03 Eylül 2021 Cuma
Takımlarda Çatışmaların Önlenmesi
Takımlarda yaşanan çatışmalar, faydalı olabildiği gibi onların dağılmasına da gerekçe olabilir. Olumlu bir çatışma, saygı temelinde şekillenen tartışmalar oluşturarak daha etkili çözümlere olanak sağlarken olumsuz çatışmalar, farklılıkların üstesinden gelinemediği anlarda kendini gösterir ve verimliliği düşürerek yenilik yapmayı engeller.

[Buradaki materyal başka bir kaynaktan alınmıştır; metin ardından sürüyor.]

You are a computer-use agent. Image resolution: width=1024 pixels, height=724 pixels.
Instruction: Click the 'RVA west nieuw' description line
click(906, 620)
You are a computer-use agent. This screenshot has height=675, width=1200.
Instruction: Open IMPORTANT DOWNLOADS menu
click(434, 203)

Bunun tek gerekçesi düşünce farklılıkları değildir. Çatışmalar; kişilik yapıları, sektörün bünyesinde yer alan dinamikler, yaş, ırk ya da cinsiyet gibi unsurlardan oluşan ve takım üyelerinin etkili bir şekilde çalışmalarını engelleyen uyumsuzluklardan kaynaklanabilir. Bununla mücadele etmede geleneksel yöntem, sorunlar kendini gösterdikçe bu sorunlarla mücadele etmeye dayanır. Fakat bunun çok da başarılı bir yöntem olduğu söylenemez. Çünkü bu yaklaşım, oluşan problemin devamına ve ardından da güveni oluşturmada yapılması gerekenleri gerçekleştirmenin zorlaşmasına sebep olur.

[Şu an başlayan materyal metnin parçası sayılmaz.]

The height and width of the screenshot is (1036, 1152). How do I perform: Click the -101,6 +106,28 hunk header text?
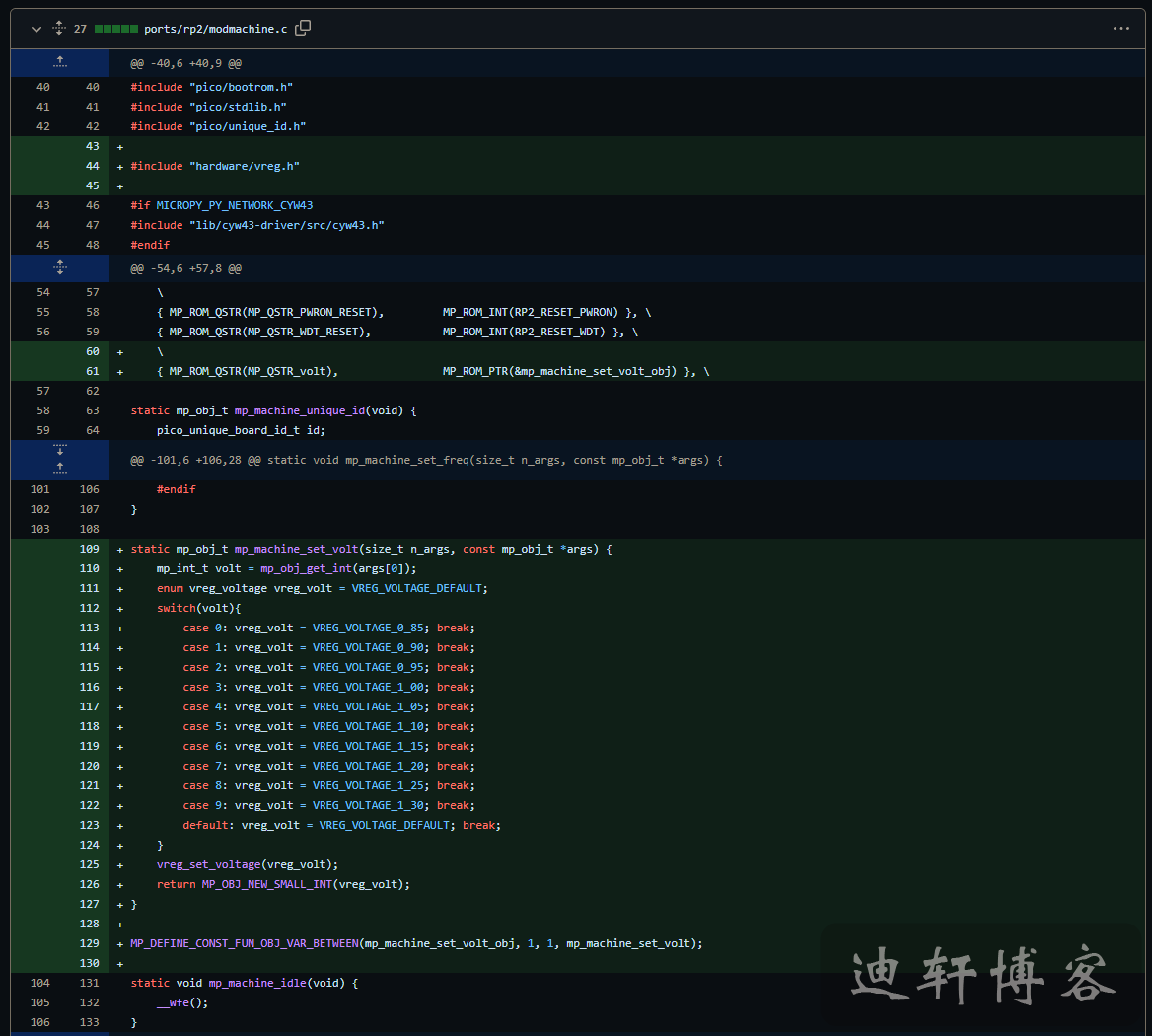[426, 460]
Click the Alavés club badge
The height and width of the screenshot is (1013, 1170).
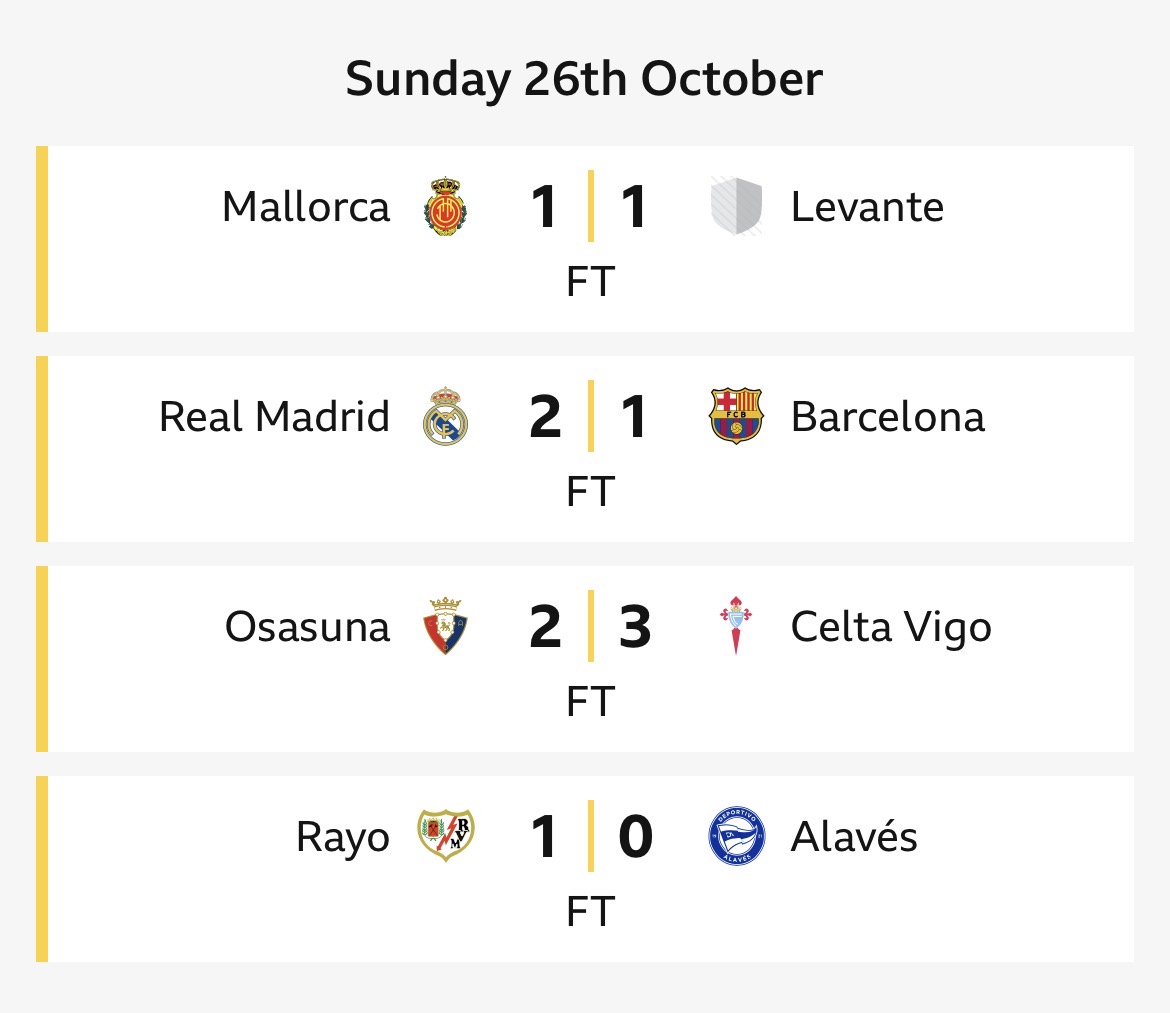(x=736, y=836)
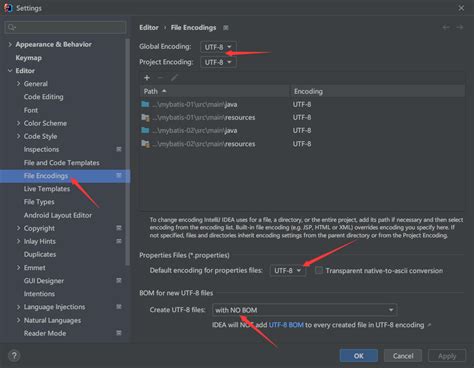The image size is (474, 368).
Task: Open the UTF-8 BOM link
Action: point(286,325)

London Business School, Duke University ve IMD’deki binlerce yöneticiyle eğitimler gerçekleştiren, ayrıca Fortune 500’de yer alan şirketlerin yöneticilerine de koçluk yapan Jean Louis Barsoux ve Ginka Toegel, proaktif yaklaşımların çatışmaların yönetilmesinde daha fazla etkili olabileceğini ifade etmektedirler. Bunun için, takımların birlikte çalışmalar yapmaya başlamadan çok daha öncesinde sahip oldukları farklılıkları ortaya çıkarmanın önemine değinirler ve her ne kadar takımlar benzer özelliklere sahip gibi görünseler de, onların farklı yönlerini keşfetmenin olumsuz çatışmaları önleyeceğini ifade ederler. Bu hususta oluşturdukları metodolojileri beş temel alana odaklanır. Bu alanlar; çalışanların nasıl göründüğü, nasıl düşündüğü, ne şekilde davranışlar sergilediği, nasıl konuşarak nasıl hissettiklerine odaklanmaktadır. Bu konuda da takım yöneticilerinin, öncelikle her bir alana yönelik olarak çalışanların beklenti ve tercihlerini sunmalarına olanak verecekleri 20-30 dakikayı kapsayan görüşmeler yapmaları önerilir. Ayrıca yöneticilerin, takım içerisinde uyumsuzluğun yaşanması muhtemel olan alanları belirleyerek çalışanların, birbirlerine kıyasla farklı gibi görünen beklentilerinin nasıl uyumlu olabileceğine yönelik öneriler oluşturmaları önem kazanmaktadır.